What the task requires: Retype exactly the lines below, starting with the line that contains "The height and" and ending with the last line; leave out any pictures.
Provided data section start
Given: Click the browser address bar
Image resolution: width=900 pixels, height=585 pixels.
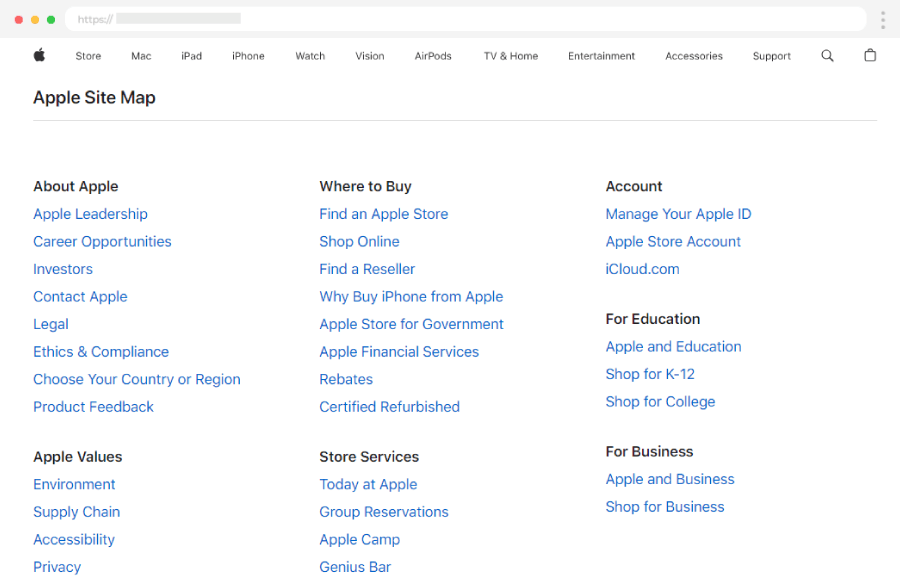Looking at the screenshot, I should click(x=465, y=19).
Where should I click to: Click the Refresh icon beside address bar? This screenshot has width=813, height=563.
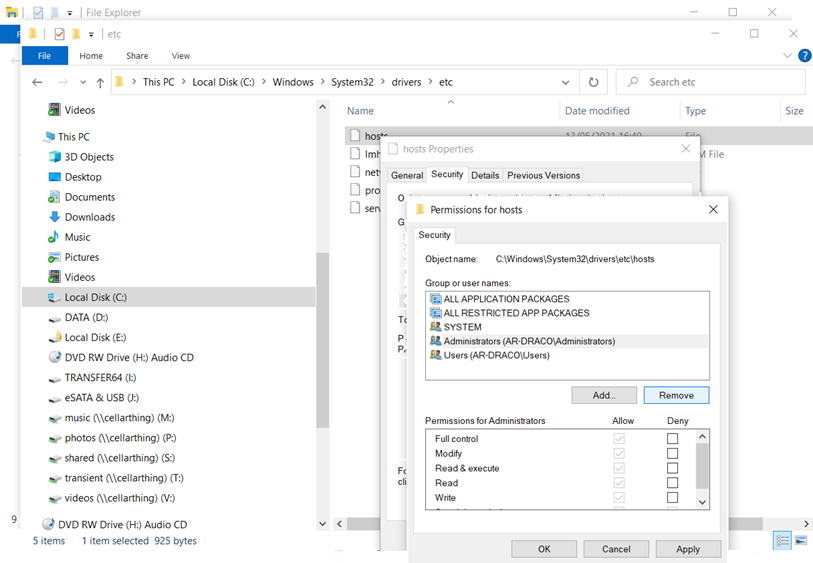[x=593, y=82]
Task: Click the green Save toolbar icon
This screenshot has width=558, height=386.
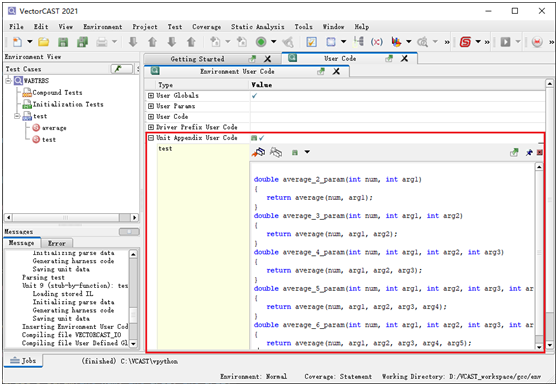Action: coord(63,42)
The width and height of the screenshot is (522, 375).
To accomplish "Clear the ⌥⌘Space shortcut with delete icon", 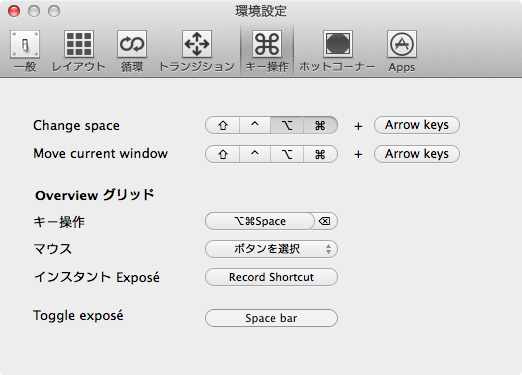I will 325,221.
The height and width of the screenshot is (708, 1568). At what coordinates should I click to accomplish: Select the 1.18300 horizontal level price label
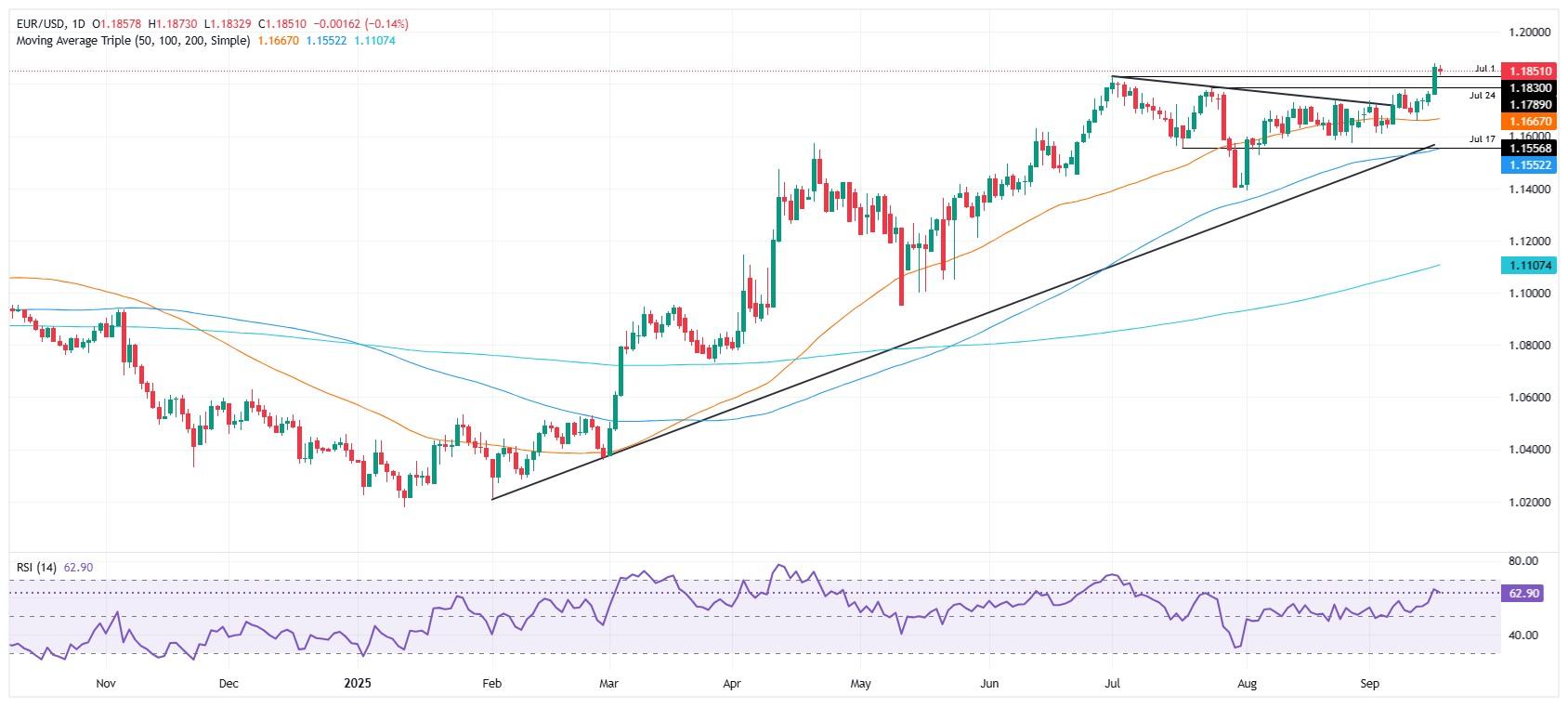click(1527, 87)
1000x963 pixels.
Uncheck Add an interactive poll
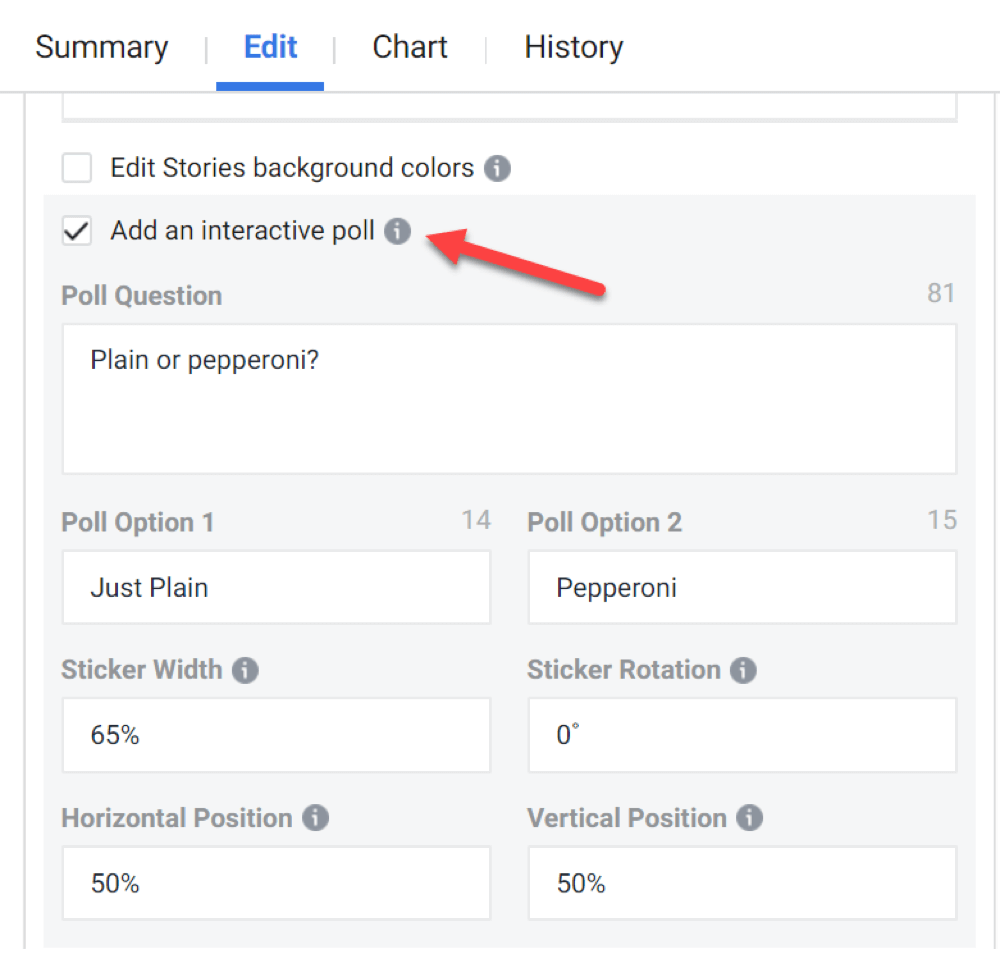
Provided data section end
Task answer:
The height and width of the screenshot is (708, 1568). At what coordinates should I click to accomplish: Select the 1.18300 horizontal level price label
click(1527, 87)
1000x963 pixels.
Uncheck Add an interactive poll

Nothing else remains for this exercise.